Graph of Thought keeps multiple reasoning strands alive and combines them. Unlike Tree of Thought, weaker branches are not automatically discarded.


Visual graph shape

                    [root: behavior]
                   /    |      |    \
             [n2]    [n3]   [n4]   [n5]      <- 4 hypotheses (branch)
          Avoidance Burnout Growth Pressure
             Sc:6     Sc:9    Sc:7   Sc:4
                \      / \            |
                 \    /   \           |
              [n6:Contrast]  [n7:Contrast]    <- Burnout vs Avoidance / Burnout vs Pressure
              (n3 vs n2)     (n3 vs n5)
                  |    \         |
                  |   [n8:Refined]  [n9:Refined]  <- weak hypothesis rescued and improved
                  |    (n5+n3)      (n4+n6)
                  |        \       /
              [n10:Synthesis1]  [n11:Synthesis2] <- partial syntheses
              (n3,n2,n6)        (n8,n9,n7)
                    \              /
                   [n12:CONCLUSION]            <- all strands merged
                  (n10,n11,n6,n7,n8)

Why GoT gives a different class of answer

Tree of Thought often picks one winner and drops alternatives. Graph of Thought does the opposite: it reuses alternatives through graph operations.

In this example:

  • Branch: Build four competing hypotheses.
  • Score: Rank them, but keep all in the graph.
  • Contrast: Turn disagreement into a new diagnostic signal.
  • Refine: Improve weak branches using strong branches.
  • Aggregate: Merge multiple sources into syntheses.
  • Conclude: Use all strands for a final integrated view.

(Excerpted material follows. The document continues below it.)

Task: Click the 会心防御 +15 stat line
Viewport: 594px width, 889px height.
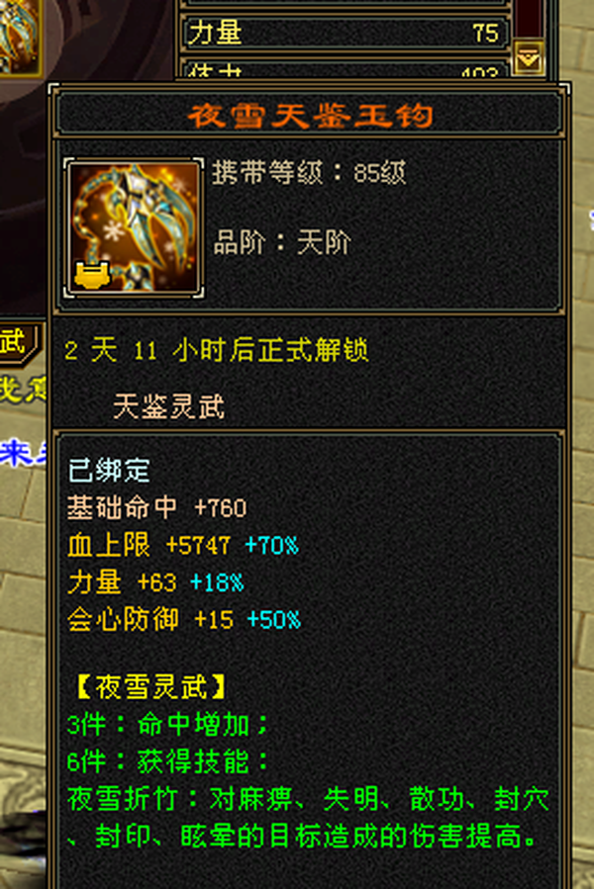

GoT operations and what they unlock

OperationWhat it reveals in this example
ContrastProductive tension between hypotheses becomes explicit evidence
RefineWeak hypotheses are rescued instead of discarded
AggregateDifferent strands are synthesized into richer intermediate views
ConcludeFinal answer includes contradictions and rescued insights

Core takeaway

Tree of Thought asks: Which branch wins?
Graph of Thought asks: How can multiple branches interact to produce a better final model?

That is why GoT can produce answers that are not just "better scoring", but structurally more complete.


When to use GoT in real work

Use Graph of Thought when multiple perspectives must stay connected and influence each other.

System admin mental model

A regional outage affects only some users and symptoms conflict across tools.

  • Branches: network routing issue, database replication lag, or auth-service dependency timeout.
  • Contrast: Compare branches that disagree (for example "network is healthy" vs "timeouts are network-shaped").
  • Refine: Update weaker explanations using fresh telemetry and cross-team notes.
  • Aggregate: Build a combined incident model that includes infra + app interactions.
  • Conclude: Coordinate a staged mitigation plan that addresses multiple contributing factors.

Why GoT fits: real incidents are often multi-causal, and discarding "weaker" signals too early can hide the true failure chain.

Developer mental model

A flaky end-to-end test fails unpredictably in CI but rarely locally.

  • Branches: race condition, clock skew, test data coupling, or external API nondeterminism.
  • Contrast: Pair hypotheses against each other using failure traces and timestamps.
  • Refine: Improve weak hypotheses with strong evidence from logs and reruns.
  • Aggregate: Build an integrated explanation (for example timing bug + shared fixture contamination).
  • Conclude: Produce a fix plan that combines code changes, test isolation, and CI environment guards.

Why GoT fits: debugging often needs interaction between hypotheses, not a single winner picked too early.

AI agent creator mental model

You are designing a research-grade planning agent for complex tasks (code + docs + infra).

  • Branches: different task decompositions and tool sequences.
  • Contrast: Let plans critique each other to expose hidden assumptions.
  • Refine: Improve weaker plans using strong-plan insights.
  • Aggregate: Merge complementary subplans into one robust strategy.
  • Conclude: Execute with richer context and keep traceable reasoning artifacts.

Why GoT fits: agents handling ambiguous, high-stakes tasks benefit from preserving and recombining reasoning rather than pruning early.

GoT is strongest when:

  • the problem is ambiguous,
  • weaker signals may become valuable after refinement,
  • and you want a final answer that preserves contradictions instead of hiding them.